[This article was first published on R-posts.com, and kindly contributed to R-bloggers]. (You can report issue about the content on this page here)


Want to share your content on R-bloggers? click here if you have a blog, or here if you don’t.

WhatsApp is one of the most heavily used mobile instant messaging applications around the world. It is especially popular for everyday communication with friends and family and most users communicate on a daily or a weekly basis through the app. Interestingly, it is possible for WhatsApp users to extract a log file from each of their chats. This log file contains all textual communication in the chat that was not manually deleted or is not too far in the past.

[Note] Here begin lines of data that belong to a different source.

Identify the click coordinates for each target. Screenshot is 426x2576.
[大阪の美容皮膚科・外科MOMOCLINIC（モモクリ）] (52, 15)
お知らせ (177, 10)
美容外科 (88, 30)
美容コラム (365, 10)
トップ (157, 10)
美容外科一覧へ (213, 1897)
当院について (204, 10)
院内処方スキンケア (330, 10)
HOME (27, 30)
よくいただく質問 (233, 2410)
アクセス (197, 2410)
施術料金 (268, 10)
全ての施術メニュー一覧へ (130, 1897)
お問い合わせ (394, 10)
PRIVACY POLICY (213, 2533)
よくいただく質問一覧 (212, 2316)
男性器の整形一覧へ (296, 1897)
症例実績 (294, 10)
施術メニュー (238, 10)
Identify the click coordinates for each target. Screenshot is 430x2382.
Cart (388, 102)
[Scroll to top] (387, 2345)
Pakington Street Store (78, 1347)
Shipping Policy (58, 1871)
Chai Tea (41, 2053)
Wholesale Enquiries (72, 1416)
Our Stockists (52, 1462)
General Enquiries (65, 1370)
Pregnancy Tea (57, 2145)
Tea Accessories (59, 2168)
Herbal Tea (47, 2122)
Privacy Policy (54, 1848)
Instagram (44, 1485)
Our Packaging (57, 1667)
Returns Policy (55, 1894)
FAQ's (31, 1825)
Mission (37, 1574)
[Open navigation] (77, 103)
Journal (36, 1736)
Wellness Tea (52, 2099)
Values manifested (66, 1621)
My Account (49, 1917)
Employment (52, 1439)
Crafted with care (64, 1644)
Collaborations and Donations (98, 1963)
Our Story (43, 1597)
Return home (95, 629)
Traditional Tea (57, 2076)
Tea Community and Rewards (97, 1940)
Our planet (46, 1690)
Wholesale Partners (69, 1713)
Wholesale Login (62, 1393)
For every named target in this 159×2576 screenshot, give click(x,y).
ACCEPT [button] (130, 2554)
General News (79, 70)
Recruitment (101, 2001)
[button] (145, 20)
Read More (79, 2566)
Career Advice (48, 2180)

This logging of digital communication is on the one hand interesting for researchers seeking to investigate interpersonal communication, social relationships, and linguistics, and can on the other hand also be interesting for individuals seeking to learn more about their own chatting behavior (or their social relationships).

The WhatsR R-package enables users to transform exported WhatsApp chat logs into a usable data frame object with one row per sent message and multiple variables of interest. In this blog post, I will demonstrate how the package can be used to process and visualize chat log files.


Installing the Package
The package can either be installed via CRAN or via GitHub for the most up-to-date version. I recommend to install the GitHub version for the most recent features and bugfixes.

# from CRAN
# install.packages("WhatsR")

# from GitHub
devtools::install_github("gesiscss/WhatsR")

The package also needs to be attached before it can be used. For creating nicer plots, I recommend to also install and attach the patchwork package.

# installing patchwork package
install.packages("patchwork")

# attaching packages
library(WhatsR)
library(patchwork)

Obtaining a Chat Log
You can export one of your own chat logs from your phone to your email address as explained in this tutorial. If you do this, I recommend to use the “without media” export option as this allows you to export more messages.

If you don’t want to use one of your own chat logs, you can create an artificial chat log with the same structure as a real one but with made up text using the WhatsR package!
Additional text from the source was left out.